Stephanie Kendall was eating breakfast when she saw an e-mail with the subject “Fulbright Status.”
Kendall is one of six GW students so far this year to win a Fulbright scholarship, a prestigious grant funded by the State Department that pays for American scholars to conduct research or teach abroad.
“My hands started shaking, and I just dropped my breakfast and started screaming and crying. I was shell-shocked for the first two days,” she said.
The senior, who will begin an English teaching assistantship in Germany in September, said German culture pervades her life at GW. She majors in the language, is a member of a German honors society and serves as a research assistant in the Department of Romance, German and Slavic Languages and Literatures.
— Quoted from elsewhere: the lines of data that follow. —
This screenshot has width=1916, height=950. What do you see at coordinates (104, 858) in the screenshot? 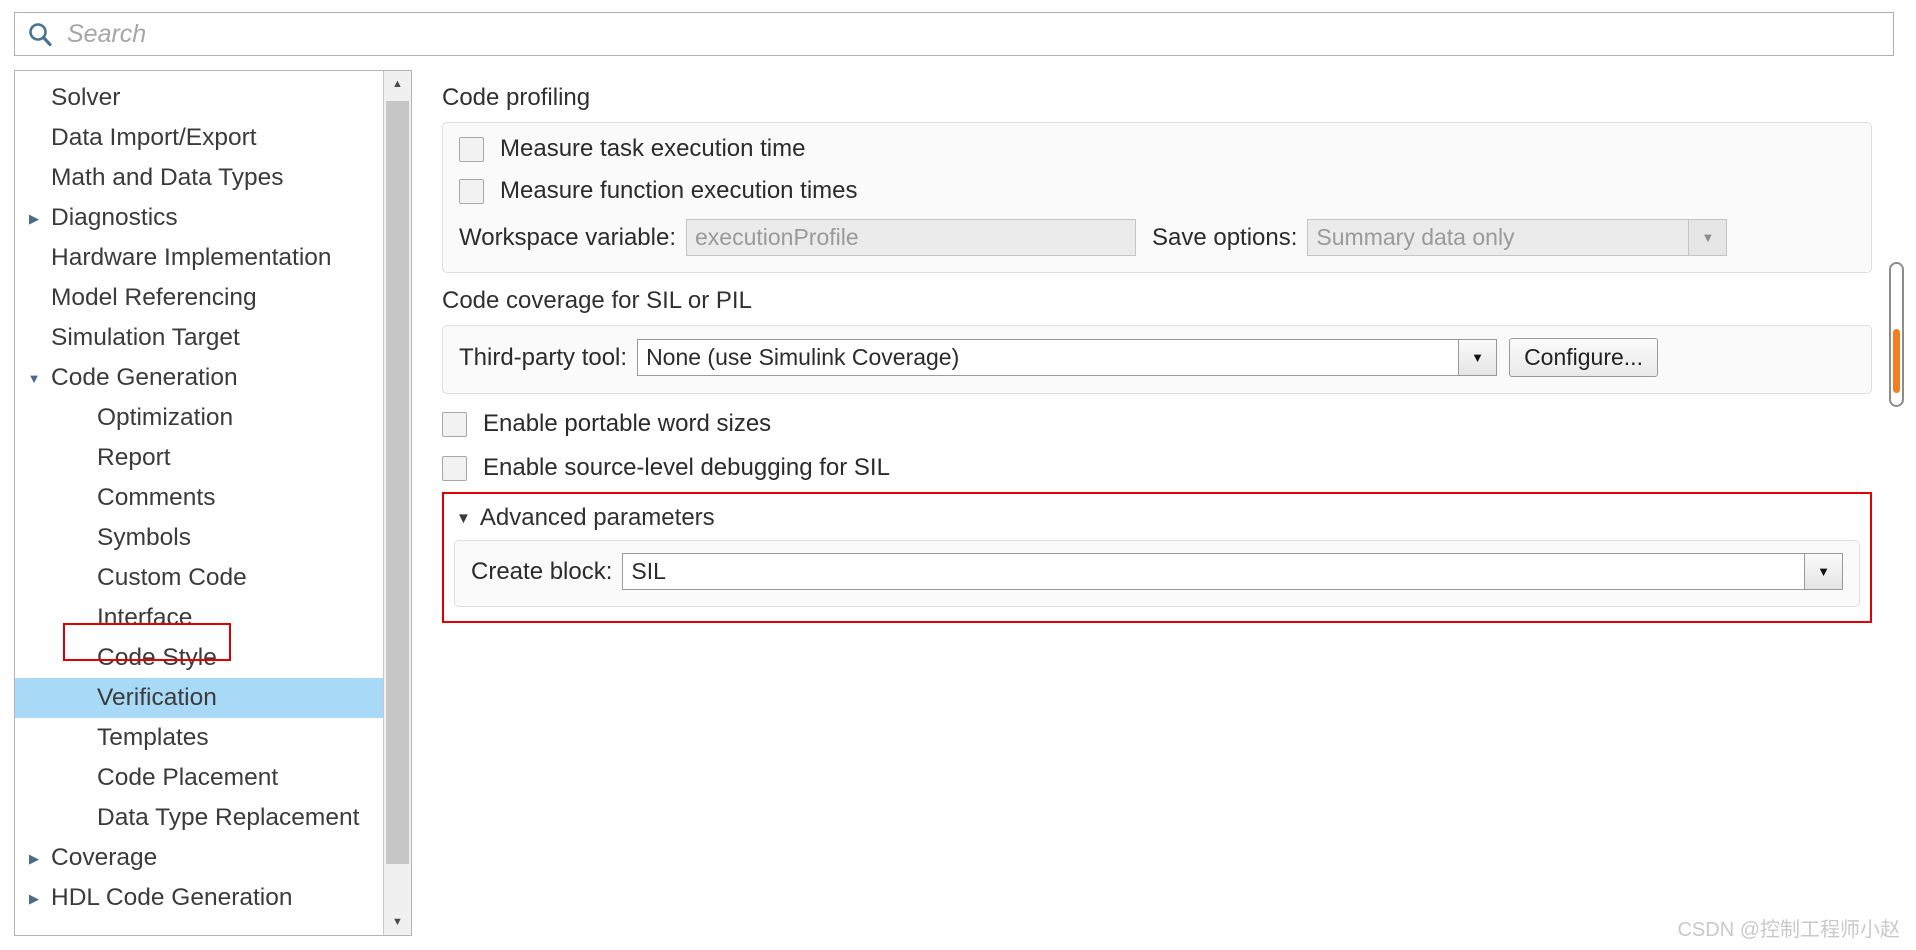
I see `sidebar-item-label: Coverage` at bounding box center [104, 858].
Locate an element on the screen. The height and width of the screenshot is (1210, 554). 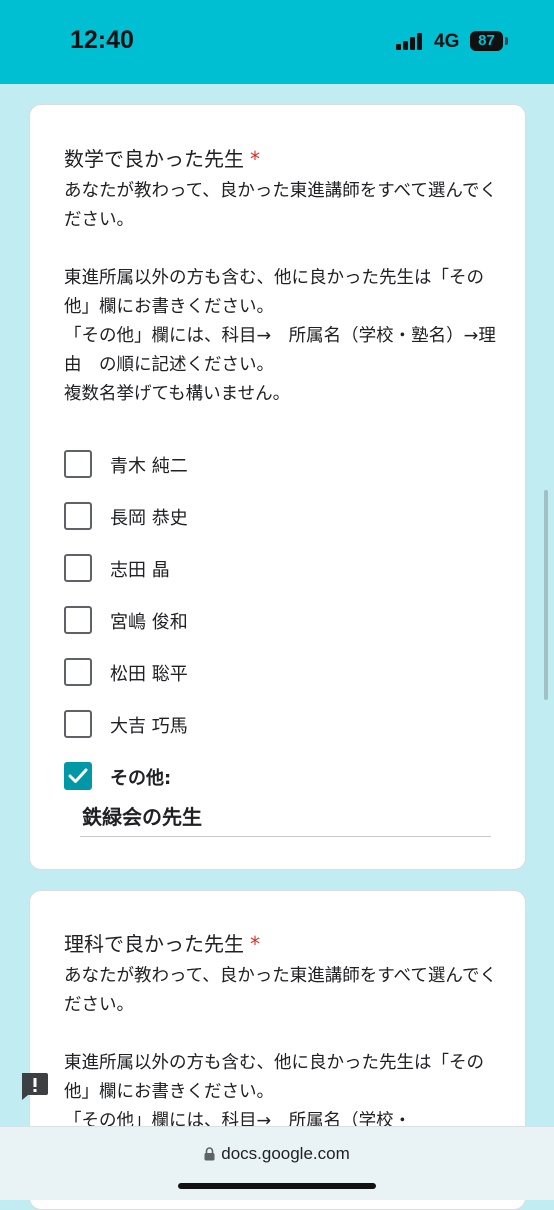
question-title-text: 数学で良かった先生 is located at coordinates (154, 159).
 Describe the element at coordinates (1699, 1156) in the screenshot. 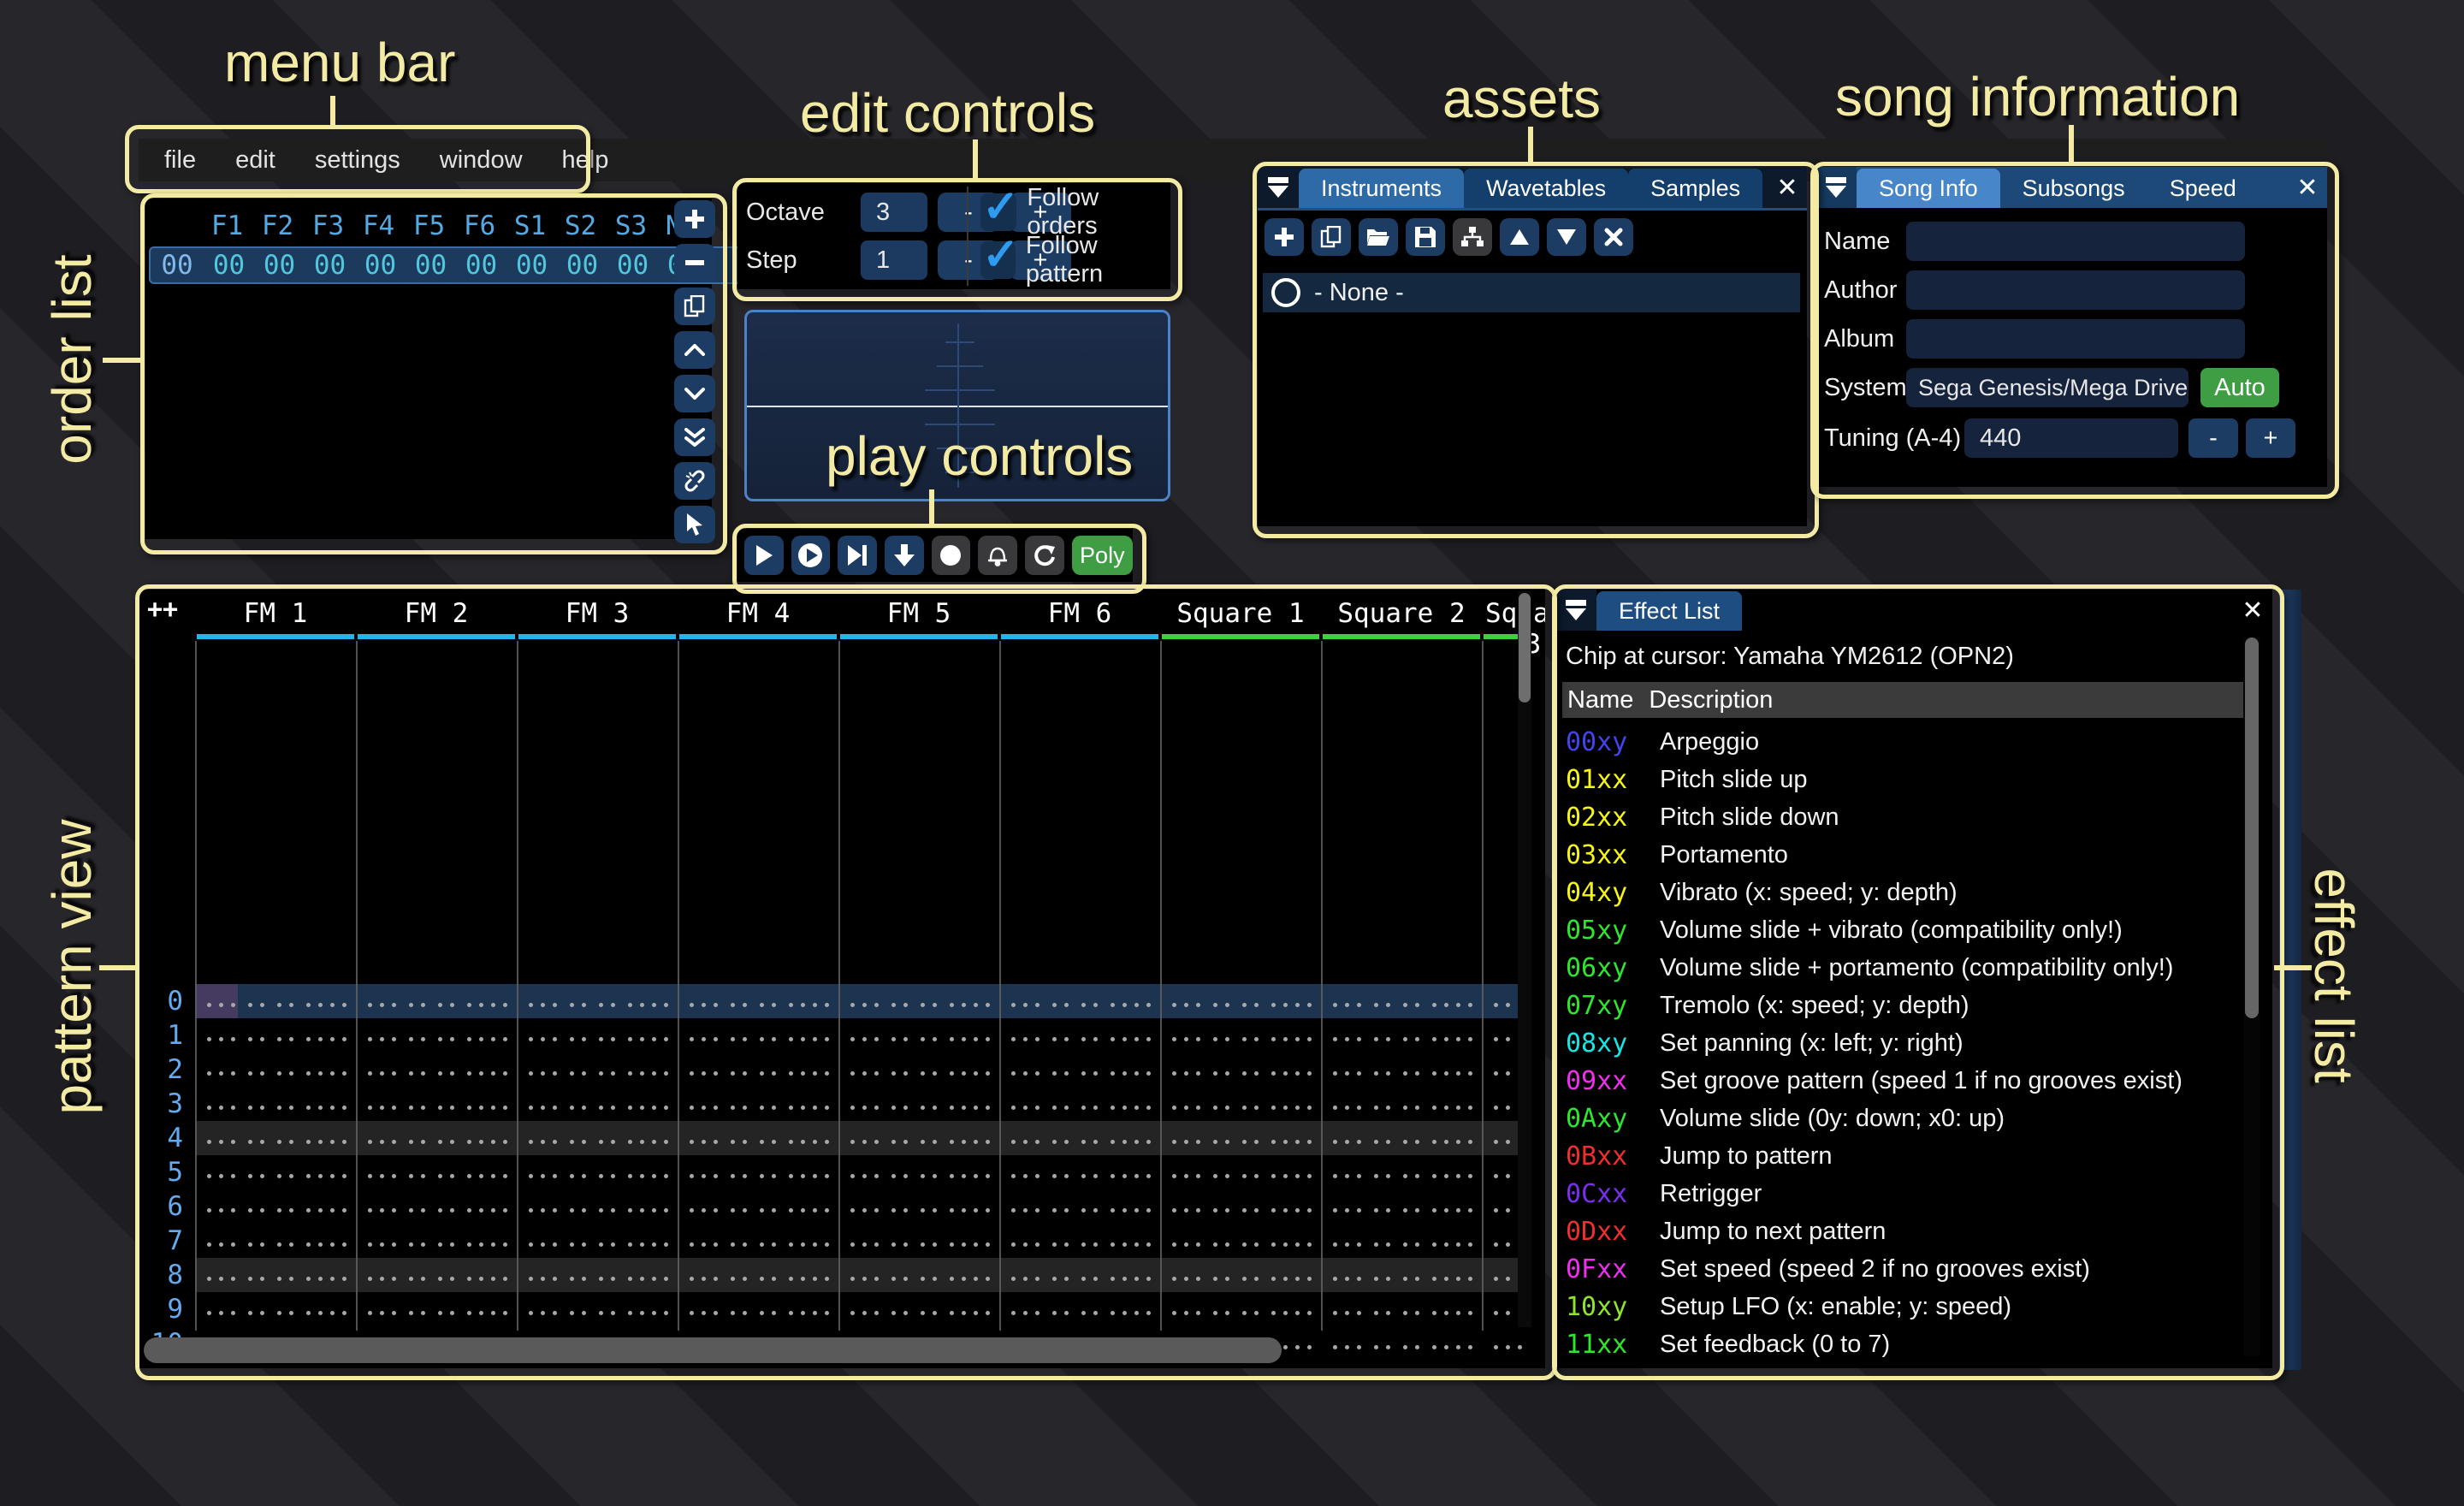

I see `effect-row: 0Bxx Jump to pattern` at that location.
She said she took her first German class to annoy her parents.
“They wanted me to take Spanish so I decided to take the opposite of that,” Kendall said. After discovering that she liked the language and was good at it, she spent her entire junior year abroad in Freiberg, Germany.
When she told her parents about winning the fellowship, she said her mother started crying, and her father had to pull his car over because he was celebrating.
Kendall believes her year abroad gave her an edge on the Fulbright application, something Director of the Center for Undergraduate Fellowships and Research Paul Hoyt-O’Connor said can often be an advantage.
“People who have been [to a country] before generally bring a level of detail and vividness that somebody who hasn’t been there before has a tougher time doing,” Hoyt-O’Connor said.
By living in a dorm with native students, Kendall said she got the full German college experience.
“I really liked how old the culture is. Everything in the United States is so young, so going there and just seeing all the old buildings and the culture there was super fascinating,” Kendall said.
Kendall is an exception among GW Fulbright applicants, who tend to be international affairs majors looking to work in developing countries, Hoyt-O’Connor said.
This was true for GW’s two other Fulbright winners, who will both teach English in Indonesia this year. Shaylen Foley, a 2010 graduate, hopes to pursue a career in public health and Lauren Jacobson, a senior and former Hatchet reporter, is writing her thesis on national disaster campaigns and in particular, the effects of the tsunami in Indonesia.
Foley chose Indonesia because it allowed her to explore her interest in public health in developing South Asian countries. She works as an AmeriCorps member at a community health center in Adams Morgan. She also teaches yoga twice a week and tutors every Saturday through a nonprofit organization, For the Love of Children.
“I’ve definitely gotten a lot of insight into dealing with children and their learning experience,” Foley said.
Hoyt-O’Connor said, given the program’s budget cuts and growing interest nationally, “I think I’d be very, very happy if we ended up with 10 winners this year, just given the number of applications.”
This year, 42 students from GW competed for the Fulbright. Last year, GW ranked No. 12 nationally with 16 winners, a figure that Hoyt-O’Connor said could shrink as the program faces federal budget cuts.
Each country announces its winners on a rolling basis, and all decisions are typically handed down by mid-May.